Betel nuts grow on palm trees found in Malaysia, in New Guinea, and on Normandy Island. Many people in these regions chew the betel for its sedative effects. They know that this nut encourages perspiration, thereby reducing fever. The active ingredients in betel nuts, now synthesized in dozens of forms, are like aspirin in their effectiveness.
During the Middle Ages, the Romans regarded the herb bennet as an effective fever reducer, A good general tonic for convalescence, bennet wine extract is best for chronic bronchitis and intermittent fever. The extract is prepared by soaking bennet in wine (40 grams of crushed root per 1 liter of wine) for 6 days in a tightly stoppered bottle. It is then strained. One glassful, 3 times a day, is the recommended dose.
A rural, down home South Carolina cure for chills and fever is dogwood bark (which reduces fever) and black cherry bark soaked in whisky.
The Australian fever tree, also known as the eucalyptus tree and the blue gum tree, is found in Australia and malaysia. The oil extracted from the leaves of this tree is said to be useful in the treatment of high fevers.

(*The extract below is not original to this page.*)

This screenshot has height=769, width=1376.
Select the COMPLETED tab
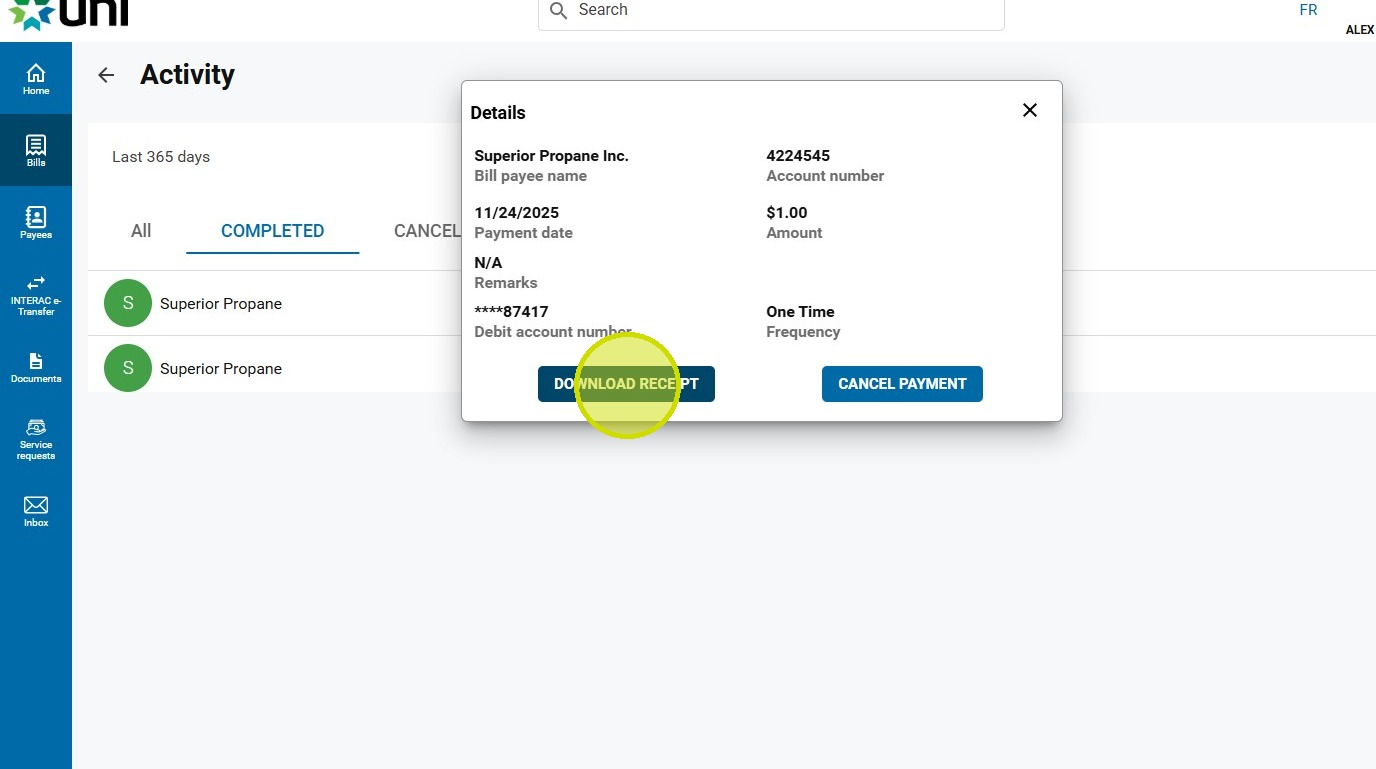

The people of India and China use a treatment for high fevers that originated as a way to cool off during hot weather. For centuries, Indians and Chinese have used hot tea to encourage the cooling effect of perspiration. The beat part of this pleasant remedy is that you can repeat it as often as you like.

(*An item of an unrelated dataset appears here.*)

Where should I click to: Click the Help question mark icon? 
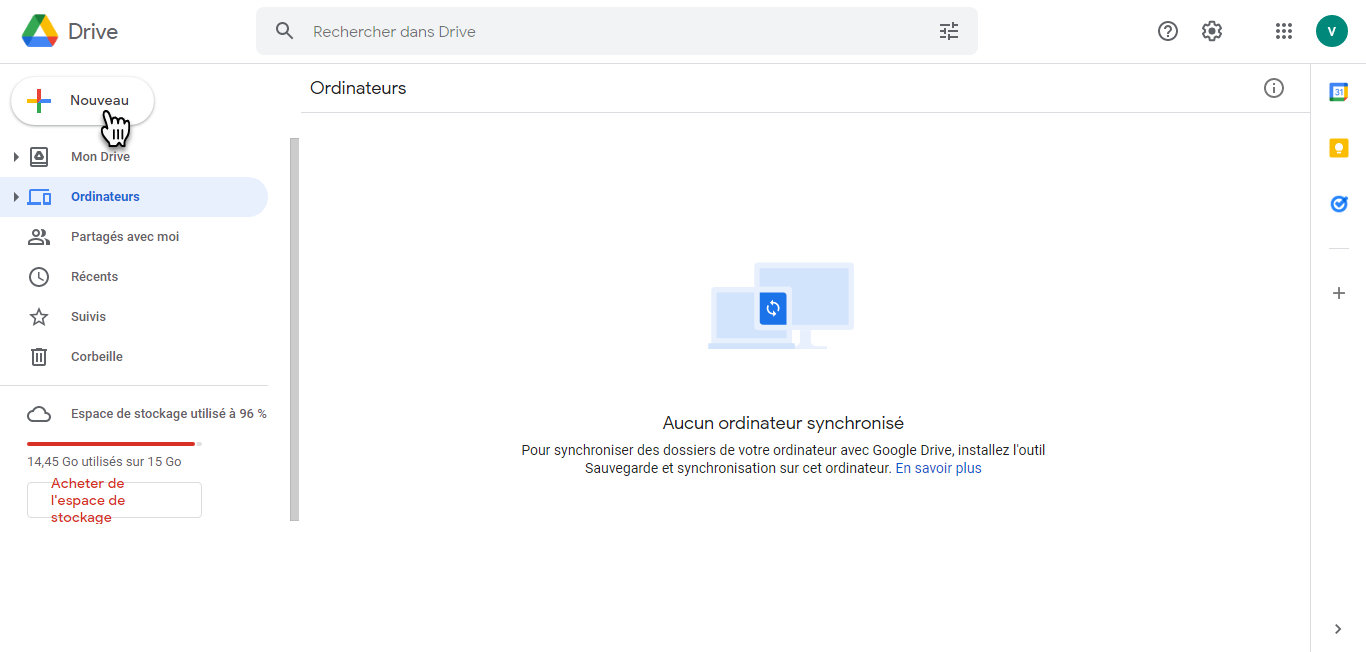[1168, 31]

The wild orchid is most commonly appreciated for its splended flowers. The people of Turkey, however, have discovered that the tubers found in the center of the flower can be used to make a substance called salep, which is effective in the treatment of fever. This remedy is also common in India and Iran.
Warm one quart of whiskey with the peels of two
oranges and one lemon. Take two teaspoons after each meal.